Railway communication is steadily, though very slowly, advancing in various parts of the province. The main trunk line is already opened to the boundary of Taranaki, while northwards it extends to the margin of Kaipara Harbour, by which and the Wairoa River, it is connected with the Dargaville-Kaihu section. This connection, however, must be regarded in the light of a branch, for the trunk line is proposed and explored as far as Opua, in the Bay of Islands. Two sections of this line are already opened; and that from Opua, three miles south of Whangarei to Waiotu, nineteen miles north of that popular centre, is in daily use, while on the eight mile section at the northern extremity—Kawakawa to Opua—trains are run on Tuesdays and Thursdays, as traffic requires. The first gap, which, if filled, would bring Whangarei into unbroken connection with the city of Auckland, is over fifty miles as the crow flies, and, as the country is decidedly broken, the actual mileage of the line will be much greater. It must be satisfactory to the inhabitants of the intervening country that “the Government fully recognises the importance of this railway,” and that every year sees a small sum placed on the Estimates for its extension.
Railway communication between Auckland and the Thames was completed about the end of 1898, by a branch of the main trunk line from Frankton Junction, via Ruakura, Morrinsville, Te Aroha and Paeroa, the total distance from the city being 148 miles, as against fifty miles by water. With the last-mentioned page 24 branch, and in that way with the main trunk line, Cambridge is connected by a line twelve miles long from Ruakura Junction, and Rotorua is similarly connected by a line sixty-eight miles long from Morrinsville.
A Government line from Rotorua to Gisborne is talked of; a private line from Rotorua to Tauranga has been “proposed”; and a Government line to connect Napier with the main trunk line at Te Awamutu, by way of Lake Taupo, has been “explored.” But millions must be spent to accomplish all this, and even then railway accommodation in the province of Auckland will not be excessive in view of the immense territory comprised within its borders.
The water communication of the province, on the other hand, is most extensive and valuable, for the coast line of about twelve hundred miles is indented with numerous bays, harbours, and tidal rivers, which admit of coastal trade to an extent not approached by any other part of the Colony. The fact that the Northern Steamship Company alone has from twenty-five to thirty steamers engaged almost exclusively in the Auckland coastal trade, gives some indication of the amount of the province's water traffic.
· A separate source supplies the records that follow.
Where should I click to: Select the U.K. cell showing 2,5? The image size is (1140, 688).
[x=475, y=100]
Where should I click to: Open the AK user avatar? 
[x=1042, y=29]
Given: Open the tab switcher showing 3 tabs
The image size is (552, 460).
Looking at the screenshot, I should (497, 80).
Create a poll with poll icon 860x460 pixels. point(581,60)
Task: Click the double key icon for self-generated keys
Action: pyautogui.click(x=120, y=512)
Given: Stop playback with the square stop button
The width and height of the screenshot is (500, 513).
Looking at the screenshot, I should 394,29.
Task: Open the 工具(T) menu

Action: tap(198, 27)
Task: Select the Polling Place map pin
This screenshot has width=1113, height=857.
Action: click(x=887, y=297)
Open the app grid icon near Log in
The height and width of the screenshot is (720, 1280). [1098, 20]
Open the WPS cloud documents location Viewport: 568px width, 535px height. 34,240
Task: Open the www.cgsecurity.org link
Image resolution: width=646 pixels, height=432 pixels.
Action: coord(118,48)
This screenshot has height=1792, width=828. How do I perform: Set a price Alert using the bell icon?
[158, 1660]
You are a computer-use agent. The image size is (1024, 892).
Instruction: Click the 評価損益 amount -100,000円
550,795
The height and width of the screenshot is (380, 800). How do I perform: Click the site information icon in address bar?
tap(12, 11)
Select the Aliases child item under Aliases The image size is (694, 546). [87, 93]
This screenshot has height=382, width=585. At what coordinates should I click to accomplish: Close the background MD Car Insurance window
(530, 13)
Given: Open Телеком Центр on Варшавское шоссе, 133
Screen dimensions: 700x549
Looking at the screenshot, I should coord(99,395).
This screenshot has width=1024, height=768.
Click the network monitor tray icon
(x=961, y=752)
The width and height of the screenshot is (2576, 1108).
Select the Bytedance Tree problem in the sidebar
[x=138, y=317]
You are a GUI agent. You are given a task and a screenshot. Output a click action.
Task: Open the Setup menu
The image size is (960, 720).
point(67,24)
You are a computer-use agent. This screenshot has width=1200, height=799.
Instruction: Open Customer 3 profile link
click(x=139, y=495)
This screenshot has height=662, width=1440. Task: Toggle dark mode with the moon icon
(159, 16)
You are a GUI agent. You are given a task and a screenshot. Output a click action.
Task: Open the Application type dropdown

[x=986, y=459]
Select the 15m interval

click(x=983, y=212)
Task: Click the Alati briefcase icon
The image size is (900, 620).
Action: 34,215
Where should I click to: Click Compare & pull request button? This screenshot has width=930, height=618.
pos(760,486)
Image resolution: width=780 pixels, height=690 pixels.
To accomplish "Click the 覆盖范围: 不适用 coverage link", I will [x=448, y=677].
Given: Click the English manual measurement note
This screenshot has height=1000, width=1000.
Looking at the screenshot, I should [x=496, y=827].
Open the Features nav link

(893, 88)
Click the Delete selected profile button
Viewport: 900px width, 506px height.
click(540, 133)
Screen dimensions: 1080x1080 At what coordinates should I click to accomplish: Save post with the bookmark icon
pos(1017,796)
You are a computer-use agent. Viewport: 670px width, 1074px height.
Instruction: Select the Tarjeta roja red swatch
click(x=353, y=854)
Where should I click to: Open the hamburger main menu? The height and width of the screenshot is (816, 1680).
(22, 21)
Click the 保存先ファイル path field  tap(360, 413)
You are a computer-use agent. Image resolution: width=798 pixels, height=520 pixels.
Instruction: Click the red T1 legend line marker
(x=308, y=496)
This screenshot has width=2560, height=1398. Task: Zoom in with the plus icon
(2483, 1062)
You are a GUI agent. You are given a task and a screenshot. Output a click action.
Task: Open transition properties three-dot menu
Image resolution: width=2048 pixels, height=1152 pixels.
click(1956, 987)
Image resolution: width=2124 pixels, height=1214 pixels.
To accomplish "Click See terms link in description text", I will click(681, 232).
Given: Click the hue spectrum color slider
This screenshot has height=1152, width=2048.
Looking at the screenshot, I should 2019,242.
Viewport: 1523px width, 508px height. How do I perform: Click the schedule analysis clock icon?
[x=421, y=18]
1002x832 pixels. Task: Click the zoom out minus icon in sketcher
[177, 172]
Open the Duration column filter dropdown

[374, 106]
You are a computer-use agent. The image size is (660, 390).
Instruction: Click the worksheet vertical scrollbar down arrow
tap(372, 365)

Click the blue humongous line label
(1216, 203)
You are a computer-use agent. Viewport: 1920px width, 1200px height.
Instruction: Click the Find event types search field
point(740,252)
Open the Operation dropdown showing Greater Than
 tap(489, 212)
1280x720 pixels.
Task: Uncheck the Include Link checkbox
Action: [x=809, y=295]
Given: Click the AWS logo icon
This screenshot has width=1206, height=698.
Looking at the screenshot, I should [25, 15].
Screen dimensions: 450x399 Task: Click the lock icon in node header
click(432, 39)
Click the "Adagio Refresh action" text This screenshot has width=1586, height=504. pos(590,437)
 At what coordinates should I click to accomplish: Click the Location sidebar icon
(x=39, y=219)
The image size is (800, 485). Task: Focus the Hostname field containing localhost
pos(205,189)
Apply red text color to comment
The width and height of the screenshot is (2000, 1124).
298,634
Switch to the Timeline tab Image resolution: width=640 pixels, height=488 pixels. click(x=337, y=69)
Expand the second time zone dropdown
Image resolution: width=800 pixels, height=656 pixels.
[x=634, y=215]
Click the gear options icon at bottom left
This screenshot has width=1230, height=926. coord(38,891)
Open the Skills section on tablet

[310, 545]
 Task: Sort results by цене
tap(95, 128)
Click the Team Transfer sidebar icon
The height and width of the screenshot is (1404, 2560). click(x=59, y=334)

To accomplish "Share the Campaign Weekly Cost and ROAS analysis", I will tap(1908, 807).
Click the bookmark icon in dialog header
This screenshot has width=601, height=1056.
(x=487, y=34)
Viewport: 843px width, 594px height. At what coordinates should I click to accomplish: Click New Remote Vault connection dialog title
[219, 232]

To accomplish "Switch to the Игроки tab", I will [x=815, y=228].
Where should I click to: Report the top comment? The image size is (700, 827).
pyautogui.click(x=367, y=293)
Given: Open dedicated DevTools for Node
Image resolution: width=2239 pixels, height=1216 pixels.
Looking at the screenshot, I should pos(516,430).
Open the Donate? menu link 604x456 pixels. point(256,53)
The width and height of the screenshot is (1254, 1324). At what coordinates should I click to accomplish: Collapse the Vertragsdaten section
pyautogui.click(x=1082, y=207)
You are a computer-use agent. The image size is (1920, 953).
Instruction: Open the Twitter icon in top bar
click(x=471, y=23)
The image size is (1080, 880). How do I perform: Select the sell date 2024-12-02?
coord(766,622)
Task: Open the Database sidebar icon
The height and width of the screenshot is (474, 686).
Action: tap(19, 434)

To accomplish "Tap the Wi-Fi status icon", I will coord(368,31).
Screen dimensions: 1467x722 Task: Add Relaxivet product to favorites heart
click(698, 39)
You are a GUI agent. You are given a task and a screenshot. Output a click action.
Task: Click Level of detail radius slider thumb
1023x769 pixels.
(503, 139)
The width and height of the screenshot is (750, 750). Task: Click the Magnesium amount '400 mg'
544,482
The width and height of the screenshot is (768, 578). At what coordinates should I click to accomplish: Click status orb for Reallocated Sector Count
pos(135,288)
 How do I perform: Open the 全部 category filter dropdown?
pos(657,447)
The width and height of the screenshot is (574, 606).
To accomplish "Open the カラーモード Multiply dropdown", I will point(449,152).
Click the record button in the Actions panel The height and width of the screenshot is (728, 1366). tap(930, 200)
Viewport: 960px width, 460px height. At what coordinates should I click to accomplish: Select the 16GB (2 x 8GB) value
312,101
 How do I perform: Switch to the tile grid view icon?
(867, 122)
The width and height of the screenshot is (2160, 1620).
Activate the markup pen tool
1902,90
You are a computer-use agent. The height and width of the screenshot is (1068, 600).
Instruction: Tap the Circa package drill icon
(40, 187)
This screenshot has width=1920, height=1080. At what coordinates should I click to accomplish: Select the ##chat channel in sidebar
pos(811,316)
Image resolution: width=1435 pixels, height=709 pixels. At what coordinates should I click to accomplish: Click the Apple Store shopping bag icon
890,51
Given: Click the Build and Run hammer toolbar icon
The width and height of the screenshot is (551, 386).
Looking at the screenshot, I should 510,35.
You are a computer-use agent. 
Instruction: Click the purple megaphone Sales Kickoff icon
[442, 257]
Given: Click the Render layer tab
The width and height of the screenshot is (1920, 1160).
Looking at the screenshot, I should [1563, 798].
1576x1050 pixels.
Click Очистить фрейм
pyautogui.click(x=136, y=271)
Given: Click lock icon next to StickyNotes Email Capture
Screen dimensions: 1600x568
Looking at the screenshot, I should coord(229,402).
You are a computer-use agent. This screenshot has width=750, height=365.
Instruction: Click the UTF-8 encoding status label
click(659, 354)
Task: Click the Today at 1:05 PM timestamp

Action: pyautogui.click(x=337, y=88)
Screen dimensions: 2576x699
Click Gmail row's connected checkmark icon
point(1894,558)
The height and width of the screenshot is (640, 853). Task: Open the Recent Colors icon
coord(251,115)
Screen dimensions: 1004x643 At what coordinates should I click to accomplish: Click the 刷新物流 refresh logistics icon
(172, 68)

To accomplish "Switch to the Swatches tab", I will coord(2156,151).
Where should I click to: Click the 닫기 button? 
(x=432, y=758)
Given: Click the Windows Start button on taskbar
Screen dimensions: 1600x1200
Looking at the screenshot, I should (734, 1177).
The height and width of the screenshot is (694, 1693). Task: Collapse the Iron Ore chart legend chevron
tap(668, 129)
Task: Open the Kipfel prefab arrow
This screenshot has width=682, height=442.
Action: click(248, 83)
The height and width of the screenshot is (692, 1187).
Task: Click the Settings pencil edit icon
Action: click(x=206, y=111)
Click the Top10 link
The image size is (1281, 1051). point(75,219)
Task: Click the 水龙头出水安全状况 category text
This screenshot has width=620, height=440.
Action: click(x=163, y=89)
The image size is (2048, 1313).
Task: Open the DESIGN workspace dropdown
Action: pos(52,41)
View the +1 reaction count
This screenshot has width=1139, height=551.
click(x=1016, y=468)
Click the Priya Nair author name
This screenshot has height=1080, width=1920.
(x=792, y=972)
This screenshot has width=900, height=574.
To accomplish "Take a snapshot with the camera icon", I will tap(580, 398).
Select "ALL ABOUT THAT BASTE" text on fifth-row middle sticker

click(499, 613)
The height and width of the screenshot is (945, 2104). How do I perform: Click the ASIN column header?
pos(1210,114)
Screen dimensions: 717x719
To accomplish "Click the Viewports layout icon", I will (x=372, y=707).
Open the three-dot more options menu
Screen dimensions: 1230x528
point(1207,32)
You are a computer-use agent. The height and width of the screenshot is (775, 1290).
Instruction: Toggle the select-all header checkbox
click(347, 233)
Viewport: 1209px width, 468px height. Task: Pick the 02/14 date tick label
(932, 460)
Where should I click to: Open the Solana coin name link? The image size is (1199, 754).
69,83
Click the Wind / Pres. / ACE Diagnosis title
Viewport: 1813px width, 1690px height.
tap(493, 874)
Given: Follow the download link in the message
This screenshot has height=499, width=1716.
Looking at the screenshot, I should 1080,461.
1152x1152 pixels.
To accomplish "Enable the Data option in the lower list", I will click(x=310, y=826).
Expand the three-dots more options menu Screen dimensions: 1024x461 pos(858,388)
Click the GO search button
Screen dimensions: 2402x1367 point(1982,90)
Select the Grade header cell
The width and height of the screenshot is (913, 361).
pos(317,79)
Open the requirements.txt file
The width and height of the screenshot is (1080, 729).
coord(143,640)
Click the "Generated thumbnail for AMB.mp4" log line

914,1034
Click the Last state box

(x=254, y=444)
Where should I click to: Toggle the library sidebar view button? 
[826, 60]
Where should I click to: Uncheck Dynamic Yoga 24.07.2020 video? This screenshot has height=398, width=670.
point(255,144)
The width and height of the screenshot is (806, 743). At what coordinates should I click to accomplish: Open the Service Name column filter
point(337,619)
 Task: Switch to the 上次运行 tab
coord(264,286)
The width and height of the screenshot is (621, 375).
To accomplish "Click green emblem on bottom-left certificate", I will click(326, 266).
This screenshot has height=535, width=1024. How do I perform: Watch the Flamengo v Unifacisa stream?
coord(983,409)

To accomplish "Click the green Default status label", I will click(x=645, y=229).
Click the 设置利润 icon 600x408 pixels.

Many of these steamers are exceedingly fine vessels, the best being the sixteen-knot paddle steamer “Whakatere,” which cost £20,000. When compared with Auckland's coastal cutter traffic of thirty years ago, the present condition shows a truly wonderful rate of expansion. As the delightful climate and the many other attractions of the North Island become better known to the world, the coastal service will probably exceed its present rate of growth.